Hypochondriacs don't harm just themselves; they clog the whole health-care system. Although they account for only about 6% of the patients who visit doctors every year, they tend to burden their physicians with frequent visits that take up inordinate amounts of time. According to one estimate, hypochondria racks up some $20 billion in wasted medical resources in the U.S. alone. And the problem may be getting worse, thanks to the proliferation of medical information on the Internet. "They go on the Web," says Dr. Arthur Barsky, a psychiatrist at Harvard Medical School and Brigham and Women's Hospital in Boston, "and learn about new diseases and new presentations of old diseases that they never even knew about before." Doctors have taken to calling this phenomenon cyberchondria.
Most physicians tend to think of hypochondriacs as nuisances patients they are just as happy to lose. But a few clinicians, like Barsky and Columbia University neuropsychiatrist Dr. Brian Fallon, have begun to take the condition more seriously. "It's not correct to say there's nothing wrong with a hypochondriac," Fallon asserts. "There is something wrong, but it's a disorder of thought, not of the body." And, as he points out, disorders of thought are neither imaginary nor untreatable.
That's something Fallon realized a little more than a decade ago. He was studying obsessive-compulsive disorder (OCD) when he noticed it had a lot in common with hypochondria. "Both disorders," he says, "involve intrusive, worrisome thoughts, the need for reassurance and a low tolerance for uncertainty." Psychiatrists had lately come to think that OCD could be treated with Prozac and similar drugs, and Fallon decided the medications might work for hypochondria as well. With only 57 subjects, the study was too small to be definitive, but it was certainly promising: about 75% of those who got the drug showed significant improvement.
But so did many in the placebo group, which led Fallon to take an even closer look. His conclusion: hypochondriacs may actually represent three different groups whose problems look superficially similar. Those in the first really do have a variant of OCD. Those in the second have a problem more like depression, often triggered by something that makes them feel guilty an affair, perhaps or by a loss, like the death of a close relative. And the third group consists of people who somatize which means they focus an inordinate amount of attention on their bodies. A pain that most people wouldn't even notice feels like a punch in the nose to those in this group.
In all cases, though, the descent into hypochondria takes the form of a self-reinforcing spiral. You notice a symptom, decide it's unusual and begin exploring for more. Since we all have minor twinges from time to time, when you go looking for more, you find them. "You build a case in your own mind that something's wrong," says Barsky. Even if a doctor assures you it isn't true, you have the symptoms to prove to yourself that the doctor is mistaken.

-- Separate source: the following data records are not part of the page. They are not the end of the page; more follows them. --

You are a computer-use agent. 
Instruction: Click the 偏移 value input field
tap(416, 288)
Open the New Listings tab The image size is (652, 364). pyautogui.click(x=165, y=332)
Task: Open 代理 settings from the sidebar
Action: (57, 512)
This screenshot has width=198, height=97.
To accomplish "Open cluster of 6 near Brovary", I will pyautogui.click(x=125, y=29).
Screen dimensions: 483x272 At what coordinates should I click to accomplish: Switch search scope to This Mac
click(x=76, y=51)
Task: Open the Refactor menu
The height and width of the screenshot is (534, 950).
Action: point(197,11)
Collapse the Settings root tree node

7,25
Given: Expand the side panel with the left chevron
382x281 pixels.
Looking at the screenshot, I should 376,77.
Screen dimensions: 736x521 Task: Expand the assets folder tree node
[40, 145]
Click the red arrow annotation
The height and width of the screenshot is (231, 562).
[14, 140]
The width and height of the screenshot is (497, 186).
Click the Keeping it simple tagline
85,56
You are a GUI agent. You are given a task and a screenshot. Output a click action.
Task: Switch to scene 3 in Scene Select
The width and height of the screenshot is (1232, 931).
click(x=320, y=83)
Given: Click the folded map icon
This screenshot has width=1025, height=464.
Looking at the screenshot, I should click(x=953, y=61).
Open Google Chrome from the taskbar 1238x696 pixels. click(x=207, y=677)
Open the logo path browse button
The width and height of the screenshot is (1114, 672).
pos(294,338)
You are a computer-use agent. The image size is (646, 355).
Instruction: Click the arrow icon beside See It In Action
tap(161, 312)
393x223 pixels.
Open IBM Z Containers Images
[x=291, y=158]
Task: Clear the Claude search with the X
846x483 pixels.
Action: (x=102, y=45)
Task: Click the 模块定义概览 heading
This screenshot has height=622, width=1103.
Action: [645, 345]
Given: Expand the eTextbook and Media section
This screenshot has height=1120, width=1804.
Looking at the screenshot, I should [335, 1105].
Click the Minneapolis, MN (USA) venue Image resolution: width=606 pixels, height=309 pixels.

The key to treatment is disrupting the cycle. That can be tough, however, since doctors rarely tell hypochondriacs the truth about their disorder. When Fallon tried to recruit study subjects through their doctors, he got nowhere; physicians evidently didn't want to embarrass or anger their patients by suggesting they might be hypochondriacs.
To avoid stigmatizing their patients, Fallon and Barsky avoid the H word altogether. Fallon calls it "heightened illness concern," and Barsky doesn't use any label at all. "The first thing I do," says Barsky, "is acknowledge the patient's symptoms and say we have no good explanation for them." Then he suggests that the patient do some psychological work, which he tells them is often helpful in such situations.